- Task brief -
Rewrite the data below with every "computer-use agent" changed to "desktop assistant" and nothing else altered.

--- START Provided material ---

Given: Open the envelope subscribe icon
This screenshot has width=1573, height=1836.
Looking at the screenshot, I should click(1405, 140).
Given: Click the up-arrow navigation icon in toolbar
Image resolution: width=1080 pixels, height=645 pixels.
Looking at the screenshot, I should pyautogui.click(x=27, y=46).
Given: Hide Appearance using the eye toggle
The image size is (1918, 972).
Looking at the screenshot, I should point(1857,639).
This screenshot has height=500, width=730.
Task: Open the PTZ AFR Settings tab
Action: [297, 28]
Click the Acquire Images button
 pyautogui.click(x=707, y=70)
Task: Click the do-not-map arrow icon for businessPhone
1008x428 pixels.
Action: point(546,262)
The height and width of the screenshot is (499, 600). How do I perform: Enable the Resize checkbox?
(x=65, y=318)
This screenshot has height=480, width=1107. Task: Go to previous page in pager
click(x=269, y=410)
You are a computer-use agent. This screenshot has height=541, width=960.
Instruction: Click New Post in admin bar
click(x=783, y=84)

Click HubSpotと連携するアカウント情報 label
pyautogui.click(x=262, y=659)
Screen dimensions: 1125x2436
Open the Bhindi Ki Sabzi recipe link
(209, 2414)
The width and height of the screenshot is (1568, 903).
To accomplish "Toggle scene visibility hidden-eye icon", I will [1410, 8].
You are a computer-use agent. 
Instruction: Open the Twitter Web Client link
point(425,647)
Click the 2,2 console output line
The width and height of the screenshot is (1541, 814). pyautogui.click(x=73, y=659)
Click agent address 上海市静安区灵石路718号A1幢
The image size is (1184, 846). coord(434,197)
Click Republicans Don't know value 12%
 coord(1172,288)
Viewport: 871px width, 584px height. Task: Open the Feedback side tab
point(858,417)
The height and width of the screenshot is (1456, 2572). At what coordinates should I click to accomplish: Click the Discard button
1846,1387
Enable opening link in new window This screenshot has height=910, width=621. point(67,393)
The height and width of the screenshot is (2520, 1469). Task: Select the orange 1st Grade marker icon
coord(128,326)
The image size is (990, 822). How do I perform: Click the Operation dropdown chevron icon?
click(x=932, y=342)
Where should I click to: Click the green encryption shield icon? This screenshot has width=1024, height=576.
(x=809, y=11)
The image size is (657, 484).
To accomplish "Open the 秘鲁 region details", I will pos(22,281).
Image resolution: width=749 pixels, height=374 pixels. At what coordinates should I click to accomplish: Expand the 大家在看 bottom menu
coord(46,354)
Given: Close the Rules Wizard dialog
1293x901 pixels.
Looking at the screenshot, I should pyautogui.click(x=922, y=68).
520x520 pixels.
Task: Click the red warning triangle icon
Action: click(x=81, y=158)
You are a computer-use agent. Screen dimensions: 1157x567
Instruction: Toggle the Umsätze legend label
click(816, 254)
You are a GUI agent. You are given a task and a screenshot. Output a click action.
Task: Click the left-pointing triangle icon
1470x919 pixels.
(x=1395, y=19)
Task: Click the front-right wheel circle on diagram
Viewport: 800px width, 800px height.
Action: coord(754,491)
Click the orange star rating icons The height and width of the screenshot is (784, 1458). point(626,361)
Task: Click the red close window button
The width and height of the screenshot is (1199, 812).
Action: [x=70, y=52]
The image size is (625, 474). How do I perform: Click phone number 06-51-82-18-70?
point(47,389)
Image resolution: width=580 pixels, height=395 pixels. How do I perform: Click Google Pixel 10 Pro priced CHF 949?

--- END Provided material ---

- Finished answer -
Given: Open the envelope subscribe icon
This screenshot has width=1573, height=1836.
Looking at the screenshot, I should click(1405, 140).
Given: Click the up-arrow navigation icon in toolbar
Image resolution: width=1080 pixels, height=645 pixels.
Looking at the screenshot, I should pyautogui.click(x=27, y=46).
Given: Hide Appearance using the eye toggle
The image size is (1918, 972).
Looking at the screenshot, I should point(1857,639).
This screenshot has height=500, width=730.
Task: Open the PTZ AFR Settings tab
Action: [297, 28]
Click the Acquire Images button
 pyautogui.click(x=707, y=70)
Task: Click the do-not-map arrow icon for businessPhone
1008x428 pixels.
Action: point(546,262)
The height and width of the screenshot is (499, 600). How do I perform: Enable the Resize checkbox?
(x=65, y=318)
This screenshot has height=480, width=1107. Task: Go to previous page in pager
click(x=269, y=410)
You are a desktop assistant. This screenshot has height=541, width=960.
Instruction: Click New Post in admin bar
click(x=783, y=84)

Click HubSpotと連携するアカウント情報 label
pyautogui.click(x=262, y=659)
Screen dimensions: 1125x2436
Open the Bhindi Ki Sabzi recipe link
(209, 2414)
The width and height of the screenshot is (1568, 903).
To accomplish "Toggle scene visibility hidden-eye icon", I will [1410, 8].
You are a desktop assistant. 
Instruction: Open the Twitter Web Client link
point(425,647)
Click the 2,2 console output line
The width and height of the screenshot is (1541, 814). pyautogui.click(x=73, y=659)
Click agent address 上海市静安区灵石路718号A1幢
The image size is (1184, 846). coord(434,197)
Click Republicans Don't know value 12%
 coord(1172,288)
Viewport: 871px width, 584px height. Task: Open the Feedback side tab
point(858,417)
The height and width of the screenshot is (1456, 2572). At what coordinates should I click to accomplish: Click the Discard button
1846,1387
Enable opening link in new window This screenshot has height=910, width=621. point(67,393)
The height and width of the screenshot is (2520, 1469). Task: Select the orange 1st Grade marker icon
coord(128,326)
The image size is (990, 822). How do I perform: Click the Operation dropdown chevron icon?
click(x=932, y=342)
Where should I click to: Click the green encryption shield icon? This screenshot has width=1024, height=576.
(x=809, y=11)
The image size is (657, 484).
To accomplish "Open the 秘鲁 region details", I will pos(22,281).
Image resolution: width=749 pixels, height=374 pixels. At what coordinates should I click to accomplish: Expand the 大家在看 bottom menu
coord(46,354)
Given: Close the Rules Wizard dialog
1293x901 pixels.
Looking at the screenshot, I should pyautogui.click(x=922, y=68).
520x520 pixels.
Task: Click the red warning triangle icon
Action: click(x=81, y=158)
You are a desktop assistant. Screen dimensions: 1157x567
Instruction: Toggle the Umsätze legend label
click(816, 254)
You are a GUI agent. You are given a task and a screenshot. Output a click action.
Task: Click the left-pointing triangle icon
1470x919 pixels.
(x=1395, y=19)
Task: Click the front-right wheel circle on diagram
Viewport: 800px width, 800px height.
Action: coord(754,491)
Click the orange star rating icons The height and width of the screenshot is (784, 1458). point(626,361)
Task: Click the red close window button
The width and height of the screenshot is (1199, 812).
Action: [x=70, y=52]
The image size is (625, 474). How do I perform: Click phone number 06-51-82-18-70?
point(47,389)
Image resolution: width=580 pixels, height=395 pixels. How do I perform: Click Google Pixel 10 Pro priced CHF 949?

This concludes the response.